Later the door opened again. It was still light outside. Someone came in with a tray. The Last Supper. Except that it wasn't the last for a woman free to make her own decisions: it was the first for a zombie. A feeding cup and an open cheese sandwich cut into bitesized cubes. One hand gripped her chin, another held the spout of the cup to her lips. She turned her head away indignantly, spilling the contents on her pillow A smell of peppermint filled the air. A man's expressionless voice said: "If you refuse to eat and drink, you'll be force-fed. Now, are you going to open your mouth or aren't you?"
She didn't open it. Her thirst had become almost unbearable; her throat was completely parched, her tongue swollen.
Whoever it was that had brought the tray went out again. The door closed, but not for long. It opened again, and this time HE came in.
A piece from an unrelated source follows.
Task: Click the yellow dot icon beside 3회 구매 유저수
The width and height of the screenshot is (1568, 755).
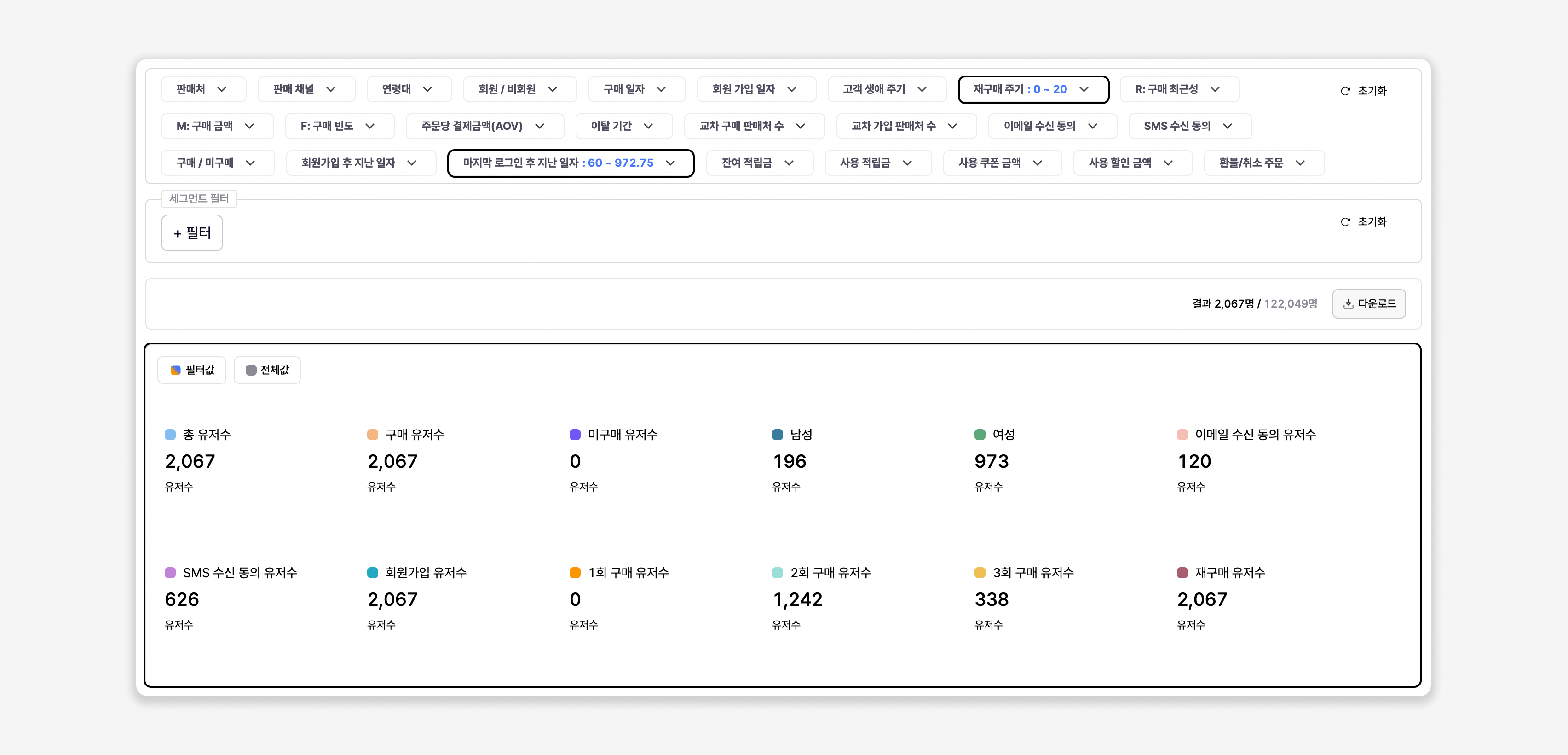Action: [x=980, y=572]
She knew who he was as soon as he bent over her. He radiated professional expertise like an aura. It shone in his eyes, issued from him with every breath. "I possess the knowledge and the power! I am the one who can save you from eternal damnation. Trust me, and you'll feel better."
With a last vestige of defiance, she thought: "Wrong, you arsehole. Got a pack of cards with you?"
His voice sounded friendly. "You don't feel like eating?"
She wasn't sure if she should answer him. Who could tell what he would deduce from her replies? He might never release her from this room, from this nappy, from his clutches.
She decided to try after all, just to show him what a tough nut she was. A drug-addicted whore case, hardened by life on the streets. Her raw throat didn't share her intention, so it was only a croak: "Thanks, I'm not hungry, but I'd be grateful for a cigarette if you've got one."